Hal serupa, menurutnya, dilakukan di negara-negara lain seperti AS yang memiliki National Center for Medical Intelligence (NCMI). Badan itu melakukan surveillance penyakit menular di dunia. Kemudian juga NATO di Eropa yang melibatkan aktivitas intelijen dalam pengkajian infrastruktur kesehatan.
Dede menyatakan, kehadiran Satgas BIN telah mendapat apresiasi positif dari kementerian/lembaga (K/L) dan pemda yang menyampaikan permohonan kepada BIN untuk membantu pelaksanaan tracing di wilayah/institusinya dengan melakukan tes swab dengan beban anggaran operasi BIN.
Upaya-upaya yang dilakukan BIN, semata-mata untuk membantu pemerintah dalam percepatan penanganan pandemi Covid-19 antara lain melalui 3T atau testing, tracing dan treatment. Selain itu juga untuk memperbanyak kapasitas testing di Indonesia yang saat ini masih di bawah rata-rata tes harian sebagaimana ditetapkan WHO (1000 tes per 1 juta penduduk).

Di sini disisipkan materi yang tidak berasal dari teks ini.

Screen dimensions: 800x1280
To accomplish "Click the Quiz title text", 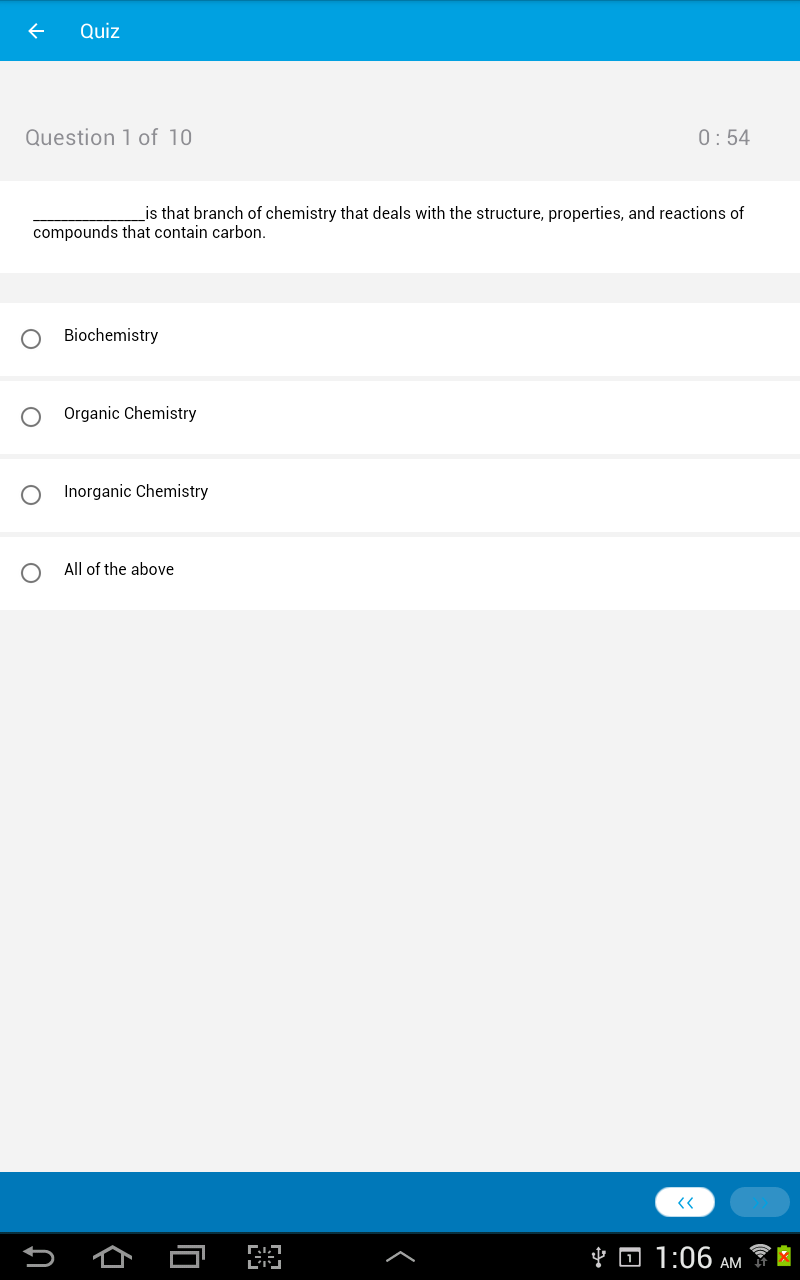I will click(x=100, y=31).
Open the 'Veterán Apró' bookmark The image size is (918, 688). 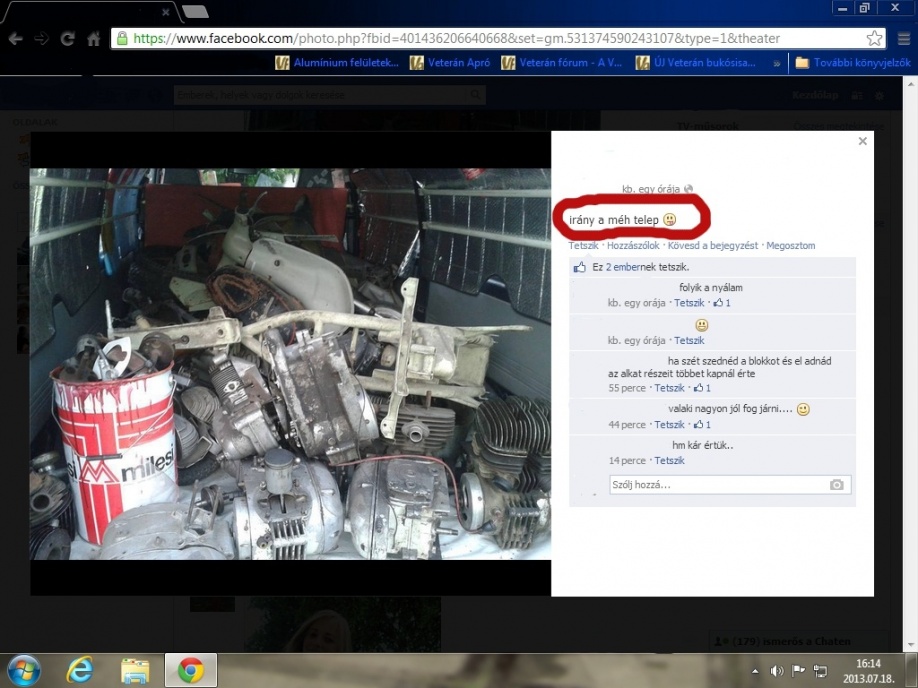(453, 63)
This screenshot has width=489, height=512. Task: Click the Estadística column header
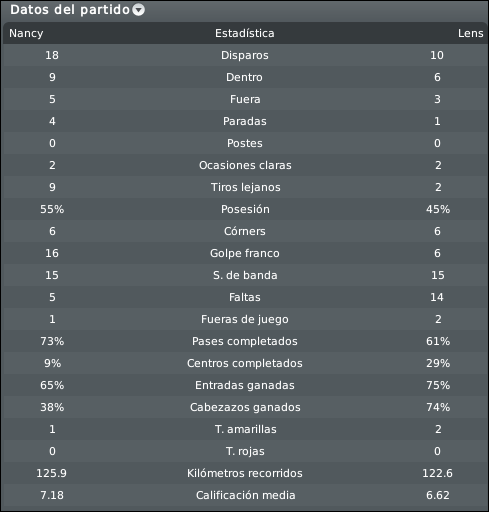[x=245, y=33]
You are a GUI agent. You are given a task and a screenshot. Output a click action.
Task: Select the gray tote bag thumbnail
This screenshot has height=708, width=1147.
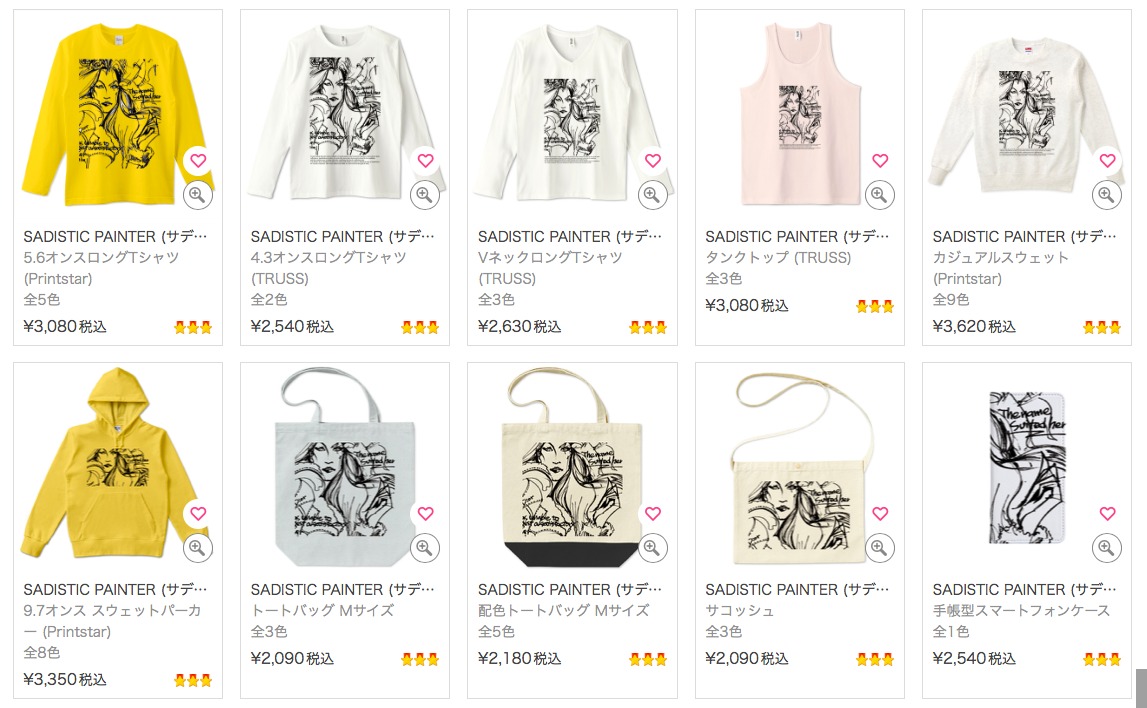(x=345, y=467)
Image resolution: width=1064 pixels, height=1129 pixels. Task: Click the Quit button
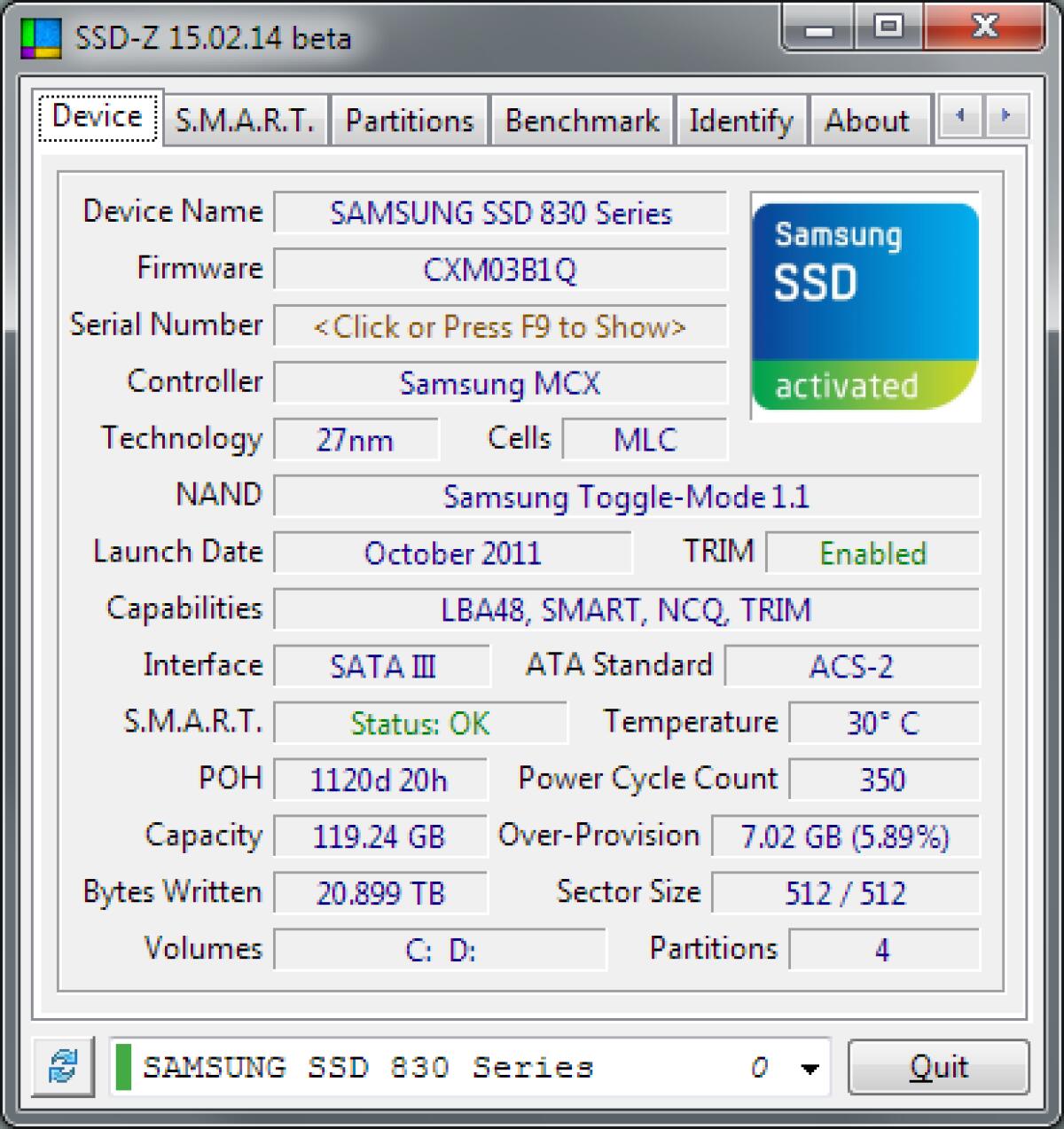[x=938, y=1067]
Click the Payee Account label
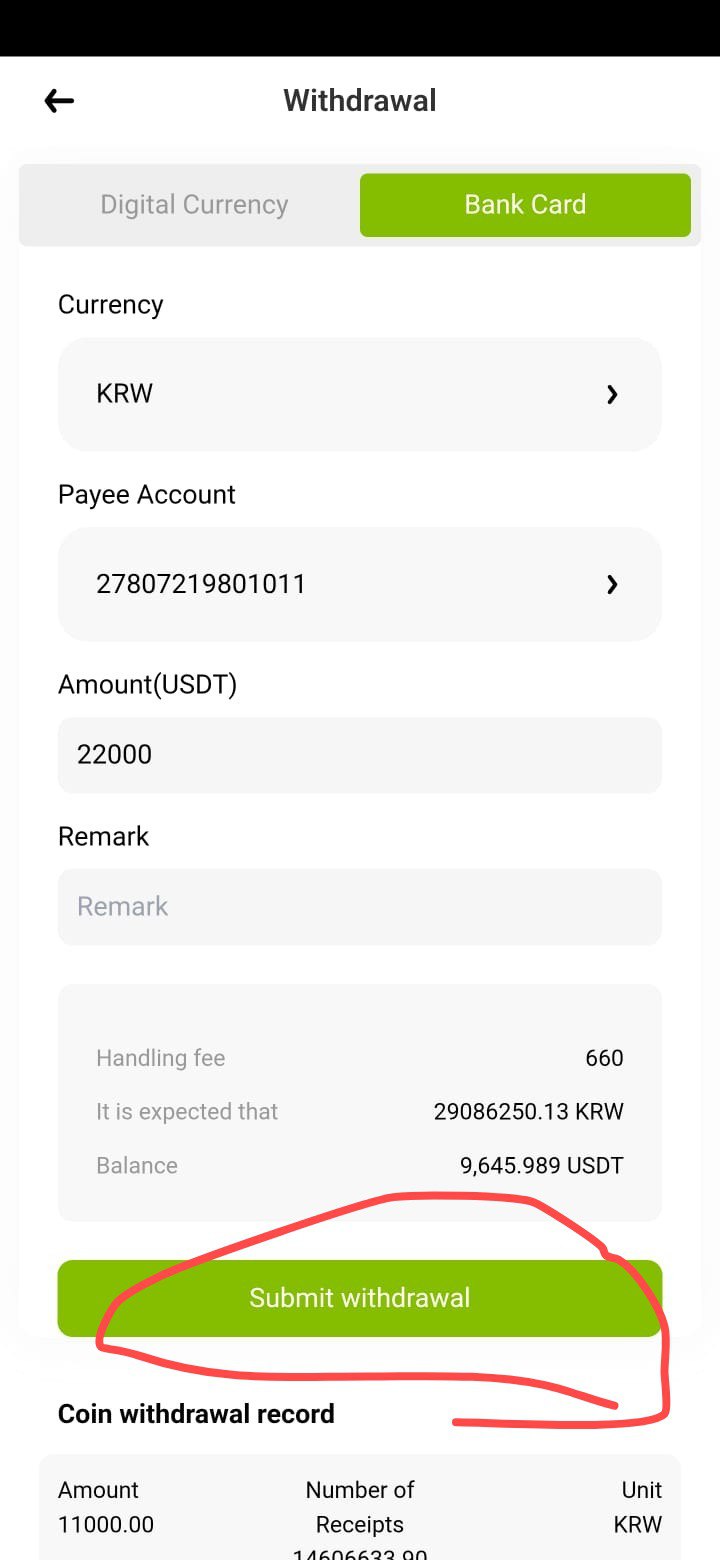 [x=147, y=495]
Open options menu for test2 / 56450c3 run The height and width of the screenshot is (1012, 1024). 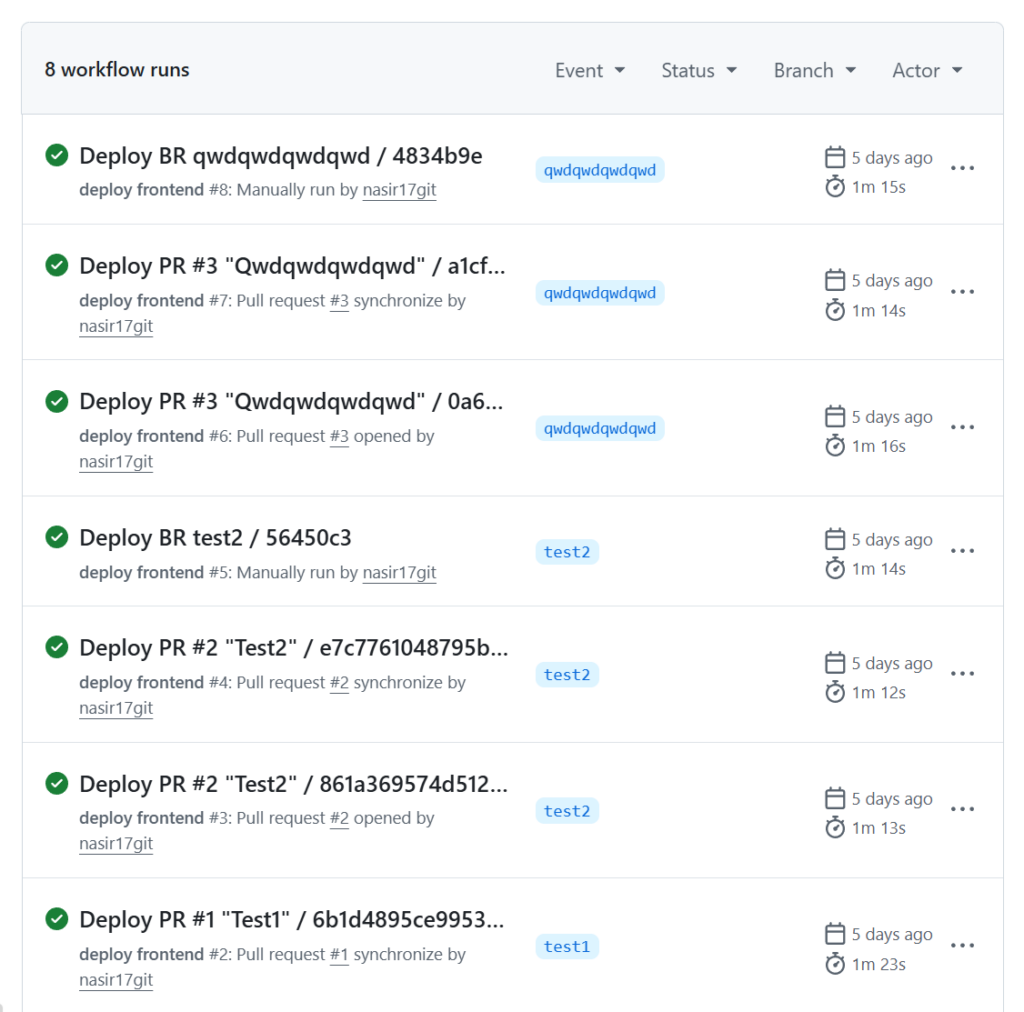click(962, 551)
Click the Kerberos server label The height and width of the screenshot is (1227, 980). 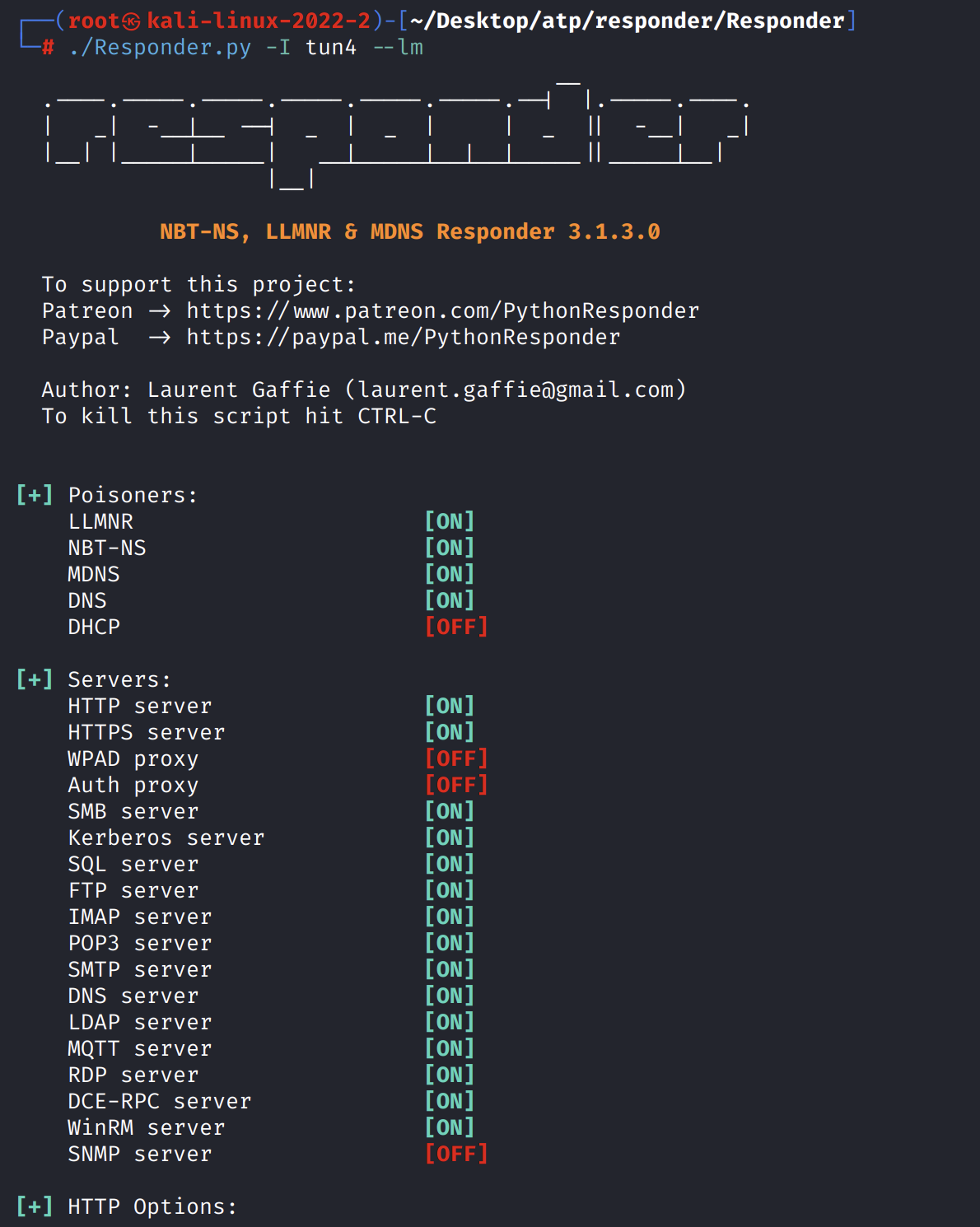(x=166, y=838)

"Karenanya, BIN bekerjasama dengan berbagai lembaga penelitian dan universitas yang memiliki fasilitas laboratorium BSL-2 dan 3 di berbagai daerah. Utamanya yang masuk dalam zona merah Covid-19, untuk meningkatkan kapasitas uji spesimen dengan memberikan berbagai bantuan alat laboratorium," imbuhnya.
Selain itu, BIN juga membangun 1 Laboratorium Stasioner Berstandar BSL-2+ dan empat Unit Laboratorium Mobile Berstandar BSL-2. Tujuannya untuk membantu mempercepat dan memperbanyak kapasitas testing yang mampu menjangkau zona-zona merah. Sebab sebelumnya zona-zona merah itu tidak dapat dijangkau, mulai dari RT PCR hingga berbagai peralatan lainnya, seperti reagen dsb.
"Upaya 3T dimaksudkan untuk mencegah OTG/asimptomatik agar tidak menjadi spreader menjadi perhatian bersama. Selain itu penting juga mengobati pasien Covid-19 kondisi ringan dan sedang yang dideteksi sejak dini dari tes swab berpeluang sembuh lebih besar serta lebih murah. Jangan sampai stigmatisasi masyarakat yang kuat melekat menjadi bagian dari polemik hasil tes positif-negatif," tegasnya.